Andrew Robb: No I reject that; it is a negotiation so you can’t play with your cards out on the table – no poker player listening would do that either – you can’t show your hand to those that you are negotiating with. We have had literally at least 2000 consultations over the last five years with all of the stakeholder groups in the community. Even at this last gathering in Atlanta for six days, there were twenty-odd representatives from all the different areas of the rural community. There were also representatives from the health sector making sure that I didn’t cave into the Americans on the health deal, so we’re in daily contact.

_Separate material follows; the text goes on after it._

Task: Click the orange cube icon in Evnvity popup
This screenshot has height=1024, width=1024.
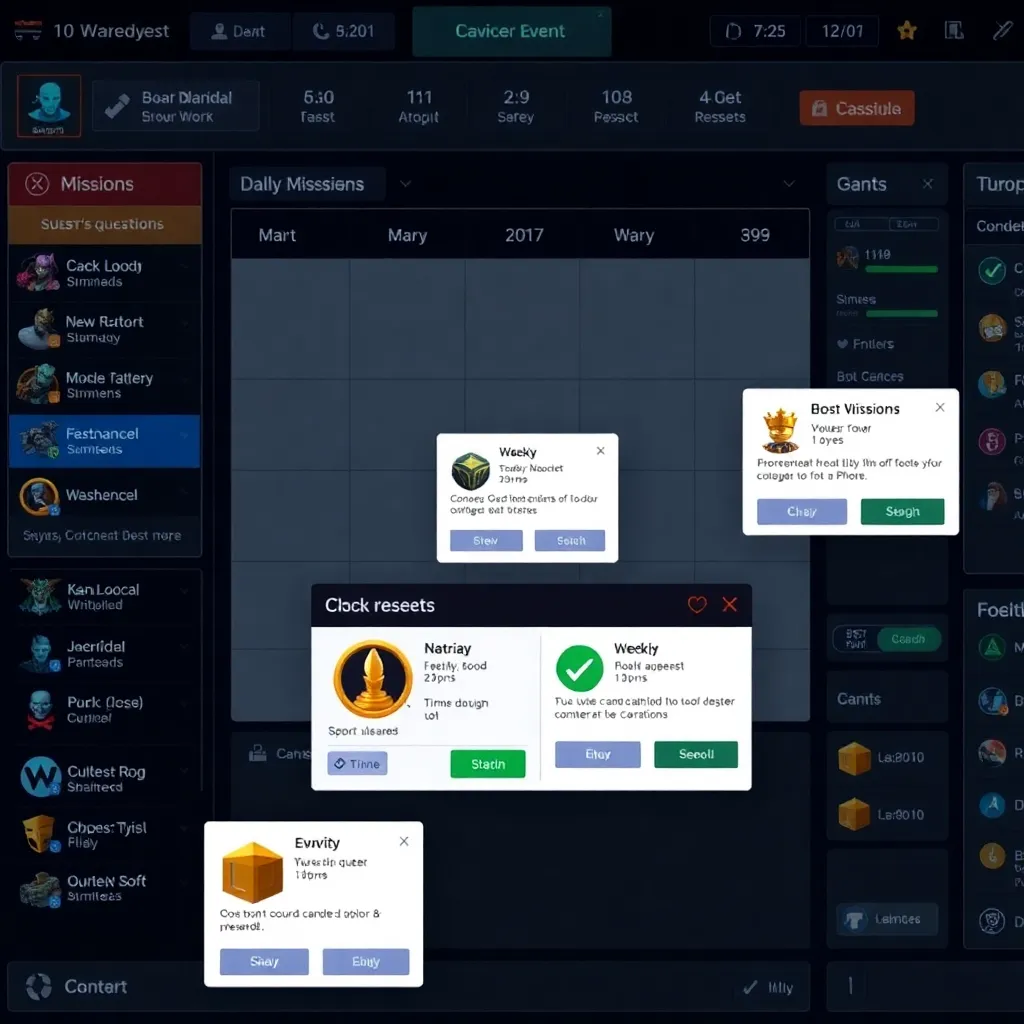Action: tap(252, 873)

Now they have to keep it quiet, and it is done on the basis that they don’t have it on the front of the newspaper – because nothing is agreed until everything is agreed – but unless we find out what they need and how they might be affected by negotiations we think we might conclude, we are really lost; we need to know what is going to happen so we are in constant contact, and this secrecy thing is just anti-trade groups who have found some bogeyman; it is not secret.

Justin Smith: I guess you also keep it secret because if the whole thing goes belly-up you don’t want the whole world to know about it, did you ever have that fear?

Andrew Robb: No, we keep it secret because we don’t want to show how little or how far we can really go in a negotiation. It is like any other business negotiation, or people trying to buy a house; they don’t want to tell how much they can spend all up. Now that is exactly the same principle that applies with these negotiations; we have to look after Australia’s interests.

Justin Smith: The unions were talking about wages and conditions, they had some concerns there. Have you tried to reassure them on that?

Andrew Robb: Well, I am sure this will be the CFMEU who again, I see in the newspapers this morning, have been pinged for more corruption and more bullying and more threats. They have been trying to kill the China deal and it looks like they are going to set out and kill this one because they have a real problem with their reputation.

Justin Smith: They do, I agree and I think most people would back you on that but as far as wages and conditions go, are you happy with this deal?

Andrew Robb: Nothing has changed. They make the claim and give people concern before they even know the details; they didn’t bother to come and ask us, they just went straight on radio again and made all these claims. We can tell them, we can show them and the text will be out soon. It is another agenda they’ve got and people see through it, so it doesn’t really fuss me, but I can tell you that workers are very much at the heart of what we are doing; we are trying to create hundreds of thousands of jobs, and that is when people get peace of mind and security – when they have a job.

Justin Smith: And for the rest of us who are not part of a union or a political party, when will we see this kick in?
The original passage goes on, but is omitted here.